BRAND SPANKIN NEW COOPER LIFELINER CLASSICS 175/70/14 SKINNY WW. THE WHITE WALLS STILL HAVE THE PROTECTIVE BLUE COATING ON THEM. THEY NO LONGER MAKE THESES TIRES, SO JUMP ON THEM WHILE YOU CAN! :0...................................................................................................... I KNOW THEY ONLY OFFER THE HANKOOK'S IN A 175/70/14 :angry: 

I HAD THE TIRES PROFESSIONALLY MOUNTED BY PERFORMANCE PLUS IN LONG BEACH CA.
THE RIMS & TIRES HAVE NEVER BEEN ON MY RIDE, I DECIDED TO GO A DIFFERENT ROUTE.
ABSOLUTELY BRAND NEW, I HAVE THE BOXES W/ WARRANTY CARDS, RECEIPT FROM DAYTON.  

I PREFER LOCAL PICK UP, THAT WAY YOU SAVE ON THE SHIPPING & ON THE TIME OF HAVING TO ORDER THEM FROM DAYTON.  

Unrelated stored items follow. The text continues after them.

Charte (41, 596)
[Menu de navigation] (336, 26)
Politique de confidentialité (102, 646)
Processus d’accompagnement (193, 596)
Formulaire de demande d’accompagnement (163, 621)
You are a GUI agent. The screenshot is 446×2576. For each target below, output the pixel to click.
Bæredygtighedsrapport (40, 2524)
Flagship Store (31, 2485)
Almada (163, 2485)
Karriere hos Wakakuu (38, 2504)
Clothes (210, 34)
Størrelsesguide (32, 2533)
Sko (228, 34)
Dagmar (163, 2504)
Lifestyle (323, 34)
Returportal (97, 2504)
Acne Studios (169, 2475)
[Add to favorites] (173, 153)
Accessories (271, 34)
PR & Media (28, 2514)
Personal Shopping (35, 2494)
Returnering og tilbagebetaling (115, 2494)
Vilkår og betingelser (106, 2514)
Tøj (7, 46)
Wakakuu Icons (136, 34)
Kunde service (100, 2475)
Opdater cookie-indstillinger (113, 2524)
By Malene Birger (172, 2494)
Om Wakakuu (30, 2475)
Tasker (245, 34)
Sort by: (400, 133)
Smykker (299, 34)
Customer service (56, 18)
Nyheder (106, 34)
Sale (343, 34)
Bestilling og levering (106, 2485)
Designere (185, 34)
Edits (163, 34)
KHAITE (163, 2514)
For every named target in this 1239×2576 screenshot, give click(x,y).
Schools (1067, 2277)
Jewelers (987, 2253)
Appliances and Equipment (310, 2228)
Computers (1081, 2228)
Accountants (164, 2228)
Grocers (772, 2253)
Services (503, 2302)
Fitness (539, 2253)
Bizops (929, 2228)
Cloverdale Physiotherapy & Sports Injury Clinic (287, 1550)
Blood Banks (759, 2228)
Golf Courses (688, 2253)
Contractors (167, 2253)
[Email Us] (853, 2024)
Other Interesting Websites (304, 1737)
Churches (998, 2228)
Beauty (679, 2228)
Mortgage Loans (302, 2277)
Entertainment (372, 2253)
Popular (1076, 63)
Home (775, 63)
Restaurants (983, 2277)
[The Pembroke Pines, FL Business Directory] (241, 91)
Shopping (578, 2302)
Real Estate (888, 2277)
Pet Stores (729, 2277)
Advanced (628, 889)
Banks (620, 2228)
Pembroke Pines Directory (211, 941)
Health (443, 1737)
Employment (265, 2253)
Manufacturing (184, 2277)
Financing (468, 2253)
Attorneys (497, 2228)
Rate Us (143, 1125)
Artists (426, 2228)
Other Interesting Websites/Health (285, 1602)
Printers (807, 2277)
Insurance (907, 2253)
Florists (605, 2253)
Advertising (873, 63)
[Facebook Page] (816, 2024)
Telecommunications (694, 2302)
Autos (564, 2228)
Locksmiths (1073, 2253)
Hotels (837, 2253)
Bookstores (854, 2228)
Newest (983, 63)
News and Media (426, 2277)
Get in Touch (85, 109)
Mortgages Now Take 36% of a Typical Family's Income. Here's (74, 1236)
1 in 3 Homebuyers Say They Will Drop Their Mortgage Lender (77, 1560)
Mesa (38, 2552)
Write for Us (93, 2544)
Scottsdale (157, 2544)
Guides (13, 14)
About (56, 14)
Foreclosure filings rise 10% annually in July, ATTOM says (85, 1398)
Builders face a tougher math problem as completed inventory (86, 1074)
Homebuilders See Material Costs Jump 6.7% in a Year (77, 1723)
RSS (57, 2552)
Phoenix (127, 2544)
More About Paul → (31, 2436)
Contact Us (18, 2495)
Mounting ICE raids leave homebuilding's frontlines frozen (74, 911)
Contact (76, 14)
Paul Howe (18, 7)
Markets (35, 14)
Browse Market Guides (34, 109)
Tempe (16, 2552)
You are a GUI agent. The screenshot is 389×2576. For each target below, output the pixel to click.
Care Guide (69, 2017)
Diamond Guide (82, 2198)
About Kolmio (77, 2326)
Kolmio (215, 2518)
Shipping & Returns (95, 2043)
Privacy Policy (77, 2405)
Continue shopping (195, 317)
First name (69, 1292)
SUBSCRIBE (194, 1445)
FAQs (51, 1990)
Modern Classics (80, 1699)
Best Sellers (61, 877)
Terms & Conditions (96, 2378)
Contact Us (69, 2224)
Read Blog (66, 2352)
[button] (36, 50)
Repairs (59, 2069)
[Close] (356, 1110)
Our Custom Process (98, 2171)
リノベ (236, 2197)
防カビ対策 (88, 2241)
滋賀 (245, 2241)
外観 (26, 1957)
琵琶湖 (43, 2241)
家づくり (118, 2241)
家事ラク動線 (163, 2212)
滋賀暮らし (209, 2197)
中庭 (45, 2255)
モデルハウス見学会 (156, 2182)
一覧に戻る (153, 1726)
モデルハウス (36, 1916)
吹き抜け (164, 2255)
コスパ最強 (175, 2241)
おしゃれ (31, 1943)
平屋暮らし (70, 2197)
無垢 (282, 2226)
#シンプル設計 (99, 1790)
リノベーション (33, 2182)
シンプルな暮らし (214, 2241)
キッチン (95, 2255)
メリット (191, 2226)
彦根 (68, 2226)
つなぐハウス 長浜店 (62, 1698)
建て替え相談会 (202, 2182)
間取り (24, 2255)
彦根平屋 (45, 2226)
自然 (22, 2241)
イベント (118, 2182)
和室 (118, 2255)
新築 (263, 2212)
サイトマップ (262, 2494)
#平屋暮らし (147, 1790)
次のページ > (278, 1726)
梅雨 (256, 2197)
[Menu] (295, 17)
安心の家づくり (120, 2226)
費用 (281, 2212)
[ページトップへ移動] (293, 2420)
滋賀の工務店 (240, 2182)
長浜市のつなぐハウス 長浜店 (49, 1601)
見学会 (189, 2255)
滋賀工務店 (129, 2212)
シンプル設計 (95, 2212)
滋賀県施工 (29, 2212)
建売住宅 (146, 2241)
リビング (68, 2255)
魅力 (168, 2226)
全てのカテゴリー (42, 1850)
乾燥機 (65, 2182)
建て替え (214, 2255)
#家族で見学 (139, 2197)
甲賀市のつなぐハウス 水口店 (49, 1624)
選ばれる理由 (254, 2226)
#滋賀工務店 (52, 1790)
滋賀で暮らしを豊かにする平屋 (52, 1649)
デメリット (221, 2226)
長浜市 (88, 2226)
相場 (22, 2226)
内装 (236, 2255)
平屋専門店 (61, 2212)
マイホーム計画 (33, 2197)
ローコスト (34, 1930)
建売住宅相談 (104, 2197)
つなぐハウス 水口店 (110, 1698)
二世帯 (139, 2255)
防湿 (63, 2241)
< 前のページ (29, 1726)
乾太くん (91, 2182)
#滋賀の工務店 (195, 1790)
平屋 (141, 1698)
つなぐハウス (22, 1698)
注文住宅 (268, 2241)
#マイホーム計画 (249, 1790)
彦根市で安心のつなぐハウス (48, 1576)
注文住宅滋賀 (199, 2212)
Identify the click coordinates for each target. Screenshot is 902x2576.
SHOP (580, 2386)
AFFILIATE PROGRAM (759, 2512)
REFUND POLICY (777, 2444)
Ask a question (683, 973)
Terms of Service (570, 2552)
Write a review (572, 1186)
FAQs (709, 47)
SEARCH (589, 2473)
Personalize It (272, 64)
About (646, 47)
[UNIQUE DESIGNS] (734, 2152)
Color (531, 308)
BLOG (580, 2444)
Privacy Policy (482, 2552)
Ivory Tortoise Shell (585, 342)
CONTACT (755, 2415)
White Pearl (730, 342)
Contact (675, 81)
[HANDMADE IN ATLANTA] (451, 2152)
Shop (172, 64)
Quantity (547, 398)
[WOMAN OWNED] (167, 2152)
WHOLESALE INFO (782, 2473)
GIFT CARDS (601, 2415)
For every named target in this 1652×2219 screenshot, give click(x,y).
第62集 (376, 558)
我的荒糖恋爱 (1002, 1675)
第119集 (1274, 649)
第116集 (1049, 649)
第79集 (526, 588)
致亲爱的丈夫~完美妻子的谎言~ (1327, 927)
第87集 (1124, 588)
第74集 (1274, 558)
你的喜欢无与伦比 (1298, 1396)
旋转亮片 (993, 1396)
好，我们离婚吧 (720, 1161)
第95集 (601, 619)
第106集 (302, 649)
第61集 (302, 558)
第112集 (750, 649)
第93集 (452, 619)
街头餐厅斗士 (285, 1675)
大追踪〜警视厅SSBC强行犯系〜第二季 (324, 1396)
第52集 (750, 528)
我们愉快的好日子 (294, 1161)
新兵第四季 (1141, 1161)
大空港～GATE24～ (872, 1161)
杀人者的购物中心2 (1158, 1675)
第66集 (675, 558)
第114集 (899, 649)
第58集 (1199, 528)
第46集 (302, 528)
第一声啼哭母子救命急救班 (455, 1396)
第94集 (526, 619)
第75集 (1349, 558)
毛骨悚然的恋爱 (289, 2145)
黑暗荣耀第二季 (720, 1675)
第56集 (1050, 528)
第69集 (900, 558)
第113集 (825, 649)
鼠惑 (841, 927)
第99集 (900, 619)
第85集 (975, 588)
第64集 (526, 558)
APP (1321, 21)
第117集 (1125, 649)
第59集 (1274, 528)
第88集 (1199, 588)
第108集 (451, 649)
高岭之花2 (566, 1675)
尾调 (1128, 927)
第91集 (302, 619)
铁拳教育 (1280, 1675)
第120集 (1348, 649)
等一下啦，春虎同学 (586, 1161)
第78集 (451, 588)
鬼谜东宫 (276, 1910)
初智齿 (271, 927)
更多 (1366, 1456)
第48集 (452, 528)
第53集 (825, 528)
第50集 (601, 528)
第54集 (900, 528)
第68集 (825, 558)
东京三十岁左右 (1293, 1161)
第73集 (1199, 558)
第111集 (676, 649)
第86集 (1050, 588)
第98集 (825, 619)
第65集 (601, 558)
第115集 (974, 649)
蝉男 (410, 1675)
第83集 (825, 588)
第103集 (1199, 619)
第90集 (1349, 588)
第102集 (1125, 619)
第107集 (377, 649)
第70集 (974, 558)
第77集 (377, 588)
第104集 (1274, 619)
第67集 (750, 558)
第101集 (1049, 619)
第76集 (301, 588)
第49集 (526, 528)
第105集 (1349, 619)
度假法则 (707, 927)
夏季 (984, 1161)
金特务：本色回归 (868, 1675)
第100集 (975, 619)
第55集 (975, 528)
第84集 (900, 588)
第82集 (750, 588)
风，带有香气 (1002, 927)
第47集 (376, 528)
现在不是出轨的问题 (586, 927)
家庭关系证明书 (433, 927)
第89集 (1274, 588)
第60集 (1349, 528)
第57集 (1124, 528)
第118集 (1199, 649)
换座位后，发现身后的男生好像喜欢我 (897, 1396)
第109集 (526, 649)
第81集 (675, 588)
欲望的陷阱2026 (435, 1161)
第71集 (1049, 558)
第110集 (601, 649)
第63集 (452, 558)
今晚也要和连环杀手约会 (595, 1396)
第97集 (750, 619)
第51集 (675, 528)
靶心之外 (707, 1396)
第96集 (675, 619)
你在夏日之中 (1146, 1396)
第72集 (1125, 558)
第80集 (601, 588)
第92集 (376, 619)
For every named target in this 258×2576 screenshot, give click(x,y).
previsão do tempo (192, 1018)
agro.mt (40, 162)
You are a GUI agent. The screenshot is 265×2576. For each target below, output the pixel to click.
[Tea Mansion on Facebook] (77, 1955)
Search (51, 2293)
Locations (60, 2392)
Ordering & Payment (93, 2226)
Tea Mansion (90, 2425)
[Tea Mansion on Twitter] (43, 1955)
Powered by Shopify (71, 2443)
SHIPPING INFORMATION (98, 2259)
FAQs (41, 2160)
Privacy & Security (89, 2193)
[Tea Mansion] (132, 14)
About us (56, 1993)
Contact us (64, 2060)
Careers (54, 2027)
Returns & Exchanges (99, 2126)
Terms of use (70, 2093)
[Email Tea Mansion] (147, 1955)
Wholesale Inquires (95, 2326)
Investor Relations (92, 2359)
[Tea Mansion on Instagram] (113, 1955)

I WILL ALSO THROW IN A BOTTLE OF DAYTON WIRE CLEANER.  

P.M. IF YOUR SERIOUS, & YOU HAVE CASH IN HAND. NO BULLSHIT OR TRADES CASH ONLY.
I AM NOT HURTING TO SELL THEM, SO SAVE YOUR LOW BALL OFFERS!: 

I CALLED DAYTON TODAY, & THEY QUOATED ME PRICES ON THESE D'S.
NOT CHEAP!!! CALL THEM FOR YOUR SELF & FIND OUT.
DAYTON WIRE WHEEL (888)559-2280

(5) 14X7 ALL CHROME REVERSE OFF SET, (5) ADAPTERS, (5) KNOCK OFFS , HAMMER. $2100.00
(5) 175/70/14 COOPER LIFELINER CLASSICS (NO LONGER AVAILABLE) FREE  
MOUNTING & BALANCE $100.00 -FREE  



$2100.00 Great Deal

Save some money & time! 




















































































I ALSO HAVE MISC. DAYTONS FOR SALE BRAND NEW IN THE BOX.  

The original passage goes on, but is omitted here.